Asean is up against another big test as it ponders if it should, or shouldn't, accept US President Donald Trump's invitation to Washington for a summit next year (Most Asean leaders skip summit with US, Nov 5).
The invitation came after Mr Trump's continuing absence at the East Asia Summit (EAS); President Barack Obama, in comparison, never missed it. To add insult to injury, the most senior American representative sent this year was Mr Trump's Secretary of Commerce.
Despite being snubbed by the United States, Asean did not wallow in self-pity but reciprocated in no less visible terms by sending its lower-ranked officials to the US-Asean Summit (with the exception of the current, incoming and coordinating chairs who dispatched their prime ministers).
Asean ought to politely decline Mr Trump's invitation because attendance will bring forth repercussions in more ways than one; not the least of which is perception of Asean's centrality. And perception matters a great deal in international relations.
What message will we be sending to the world if instead of having others journey to South-east Asia to discuss matters central to the region, the US becomes the gathering point for Asean heads? We would be seen as no more than subordinates, summoned to the CEO's office.
Second, this could be America's bait at making the grouping pick a side. Asean showing up at Washington sends the message: "Okay, we pick you."
Asean must never forget its motto of maintaining an inclusive regional architecture.
By slipping into the back room for exclusive talks with the US to the omission of other EAS attendees, it will erode the latter's trust in whether Asean means what it says and says what it means - because there is lucidly nothing inclusive about exclusivity. Asean's values and success are built upon a model of open, multilateral cooperation. It must, therefore, exemplify its values by rejecting any formats that counter such.

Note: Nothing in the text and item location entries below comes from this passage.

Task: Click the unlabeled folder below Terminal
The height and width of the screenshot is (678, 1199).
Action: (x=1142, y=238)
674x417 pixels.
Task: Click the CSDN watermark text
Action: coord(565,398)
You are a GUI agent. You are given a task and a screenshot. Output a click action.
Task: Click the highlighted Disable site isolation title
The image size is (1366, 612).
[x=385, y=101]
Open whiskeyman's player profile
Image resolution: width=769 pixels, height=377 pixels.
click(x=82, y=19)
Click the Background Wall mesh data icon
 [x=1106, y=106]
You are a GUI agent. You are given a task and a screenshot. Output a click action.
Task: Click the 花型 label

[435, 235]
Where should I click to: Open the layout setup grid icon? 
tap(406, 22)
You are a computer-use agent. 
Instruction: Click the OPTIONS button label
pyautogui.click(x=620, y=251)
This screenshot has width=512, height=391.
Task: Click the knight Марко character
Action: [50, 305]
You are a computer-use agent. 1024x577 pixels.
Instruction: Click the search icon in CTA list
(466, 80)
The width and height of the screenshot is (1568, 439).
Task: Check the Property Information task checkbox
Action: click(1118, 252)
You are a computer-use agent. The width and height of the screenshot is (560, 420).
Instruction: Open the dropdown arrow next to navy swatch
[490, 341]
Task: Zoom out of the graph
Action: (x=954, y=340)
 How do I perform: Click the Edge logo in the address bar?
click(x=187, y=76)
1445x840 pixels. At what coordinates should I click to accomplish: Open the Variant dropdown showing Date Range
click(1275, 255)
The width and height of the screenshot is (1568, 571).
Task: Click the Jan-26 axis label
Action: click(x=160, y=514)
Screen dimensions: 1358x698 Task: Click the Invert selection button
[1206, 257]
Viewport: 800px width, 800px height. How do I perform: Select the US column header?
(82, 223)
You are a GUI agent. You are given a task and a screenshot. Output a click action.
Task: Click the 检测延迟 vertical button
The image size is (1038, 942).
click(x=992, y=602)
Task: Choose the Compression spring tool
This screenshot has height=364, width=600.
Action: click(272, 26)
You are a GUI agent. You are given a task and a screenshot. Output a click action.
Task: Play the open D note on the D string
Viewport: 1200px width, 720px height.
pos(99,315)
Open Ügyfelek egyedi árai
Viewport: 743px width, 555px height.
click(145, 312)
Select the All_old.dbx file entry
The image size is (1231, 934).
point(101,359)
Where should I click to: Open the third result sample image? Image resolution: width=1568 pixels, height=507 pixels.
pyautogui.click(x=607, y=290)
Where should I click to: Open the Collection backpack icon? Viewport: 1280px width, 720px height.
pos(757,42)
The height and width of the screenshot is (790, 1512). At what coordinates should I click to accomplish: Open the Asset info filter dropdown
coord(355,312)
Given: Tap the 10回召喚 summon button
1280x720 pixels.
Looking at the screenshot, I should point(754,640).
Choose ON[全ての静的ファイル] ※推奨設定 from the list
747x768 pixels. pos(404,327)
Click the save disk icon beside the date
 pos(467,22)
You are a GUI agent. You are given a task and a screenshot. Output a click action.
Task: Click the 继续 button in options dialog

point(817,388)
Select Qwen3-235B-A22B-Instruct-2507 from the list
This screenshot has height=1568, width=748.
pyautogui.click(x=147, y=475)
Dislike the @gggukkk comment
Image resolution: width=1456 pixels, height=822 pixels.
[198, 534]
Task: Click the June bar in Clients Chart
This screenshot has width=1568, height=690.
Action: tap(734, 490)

By forging ahead with the Comprehensive and Progressive Agreement for Trans-Pacific Partnership and Regional Comprehensive Economic Partnership, regardless of America's withdrawal and India's refusal, Asean has gained respect as a tough force that will keep going even when the going gets tough.
This time, it must build on this respect by responding to the US with a resounding "No, thank you", and sit tight at the driver's seat for its Indo-Pacific vision and strategy.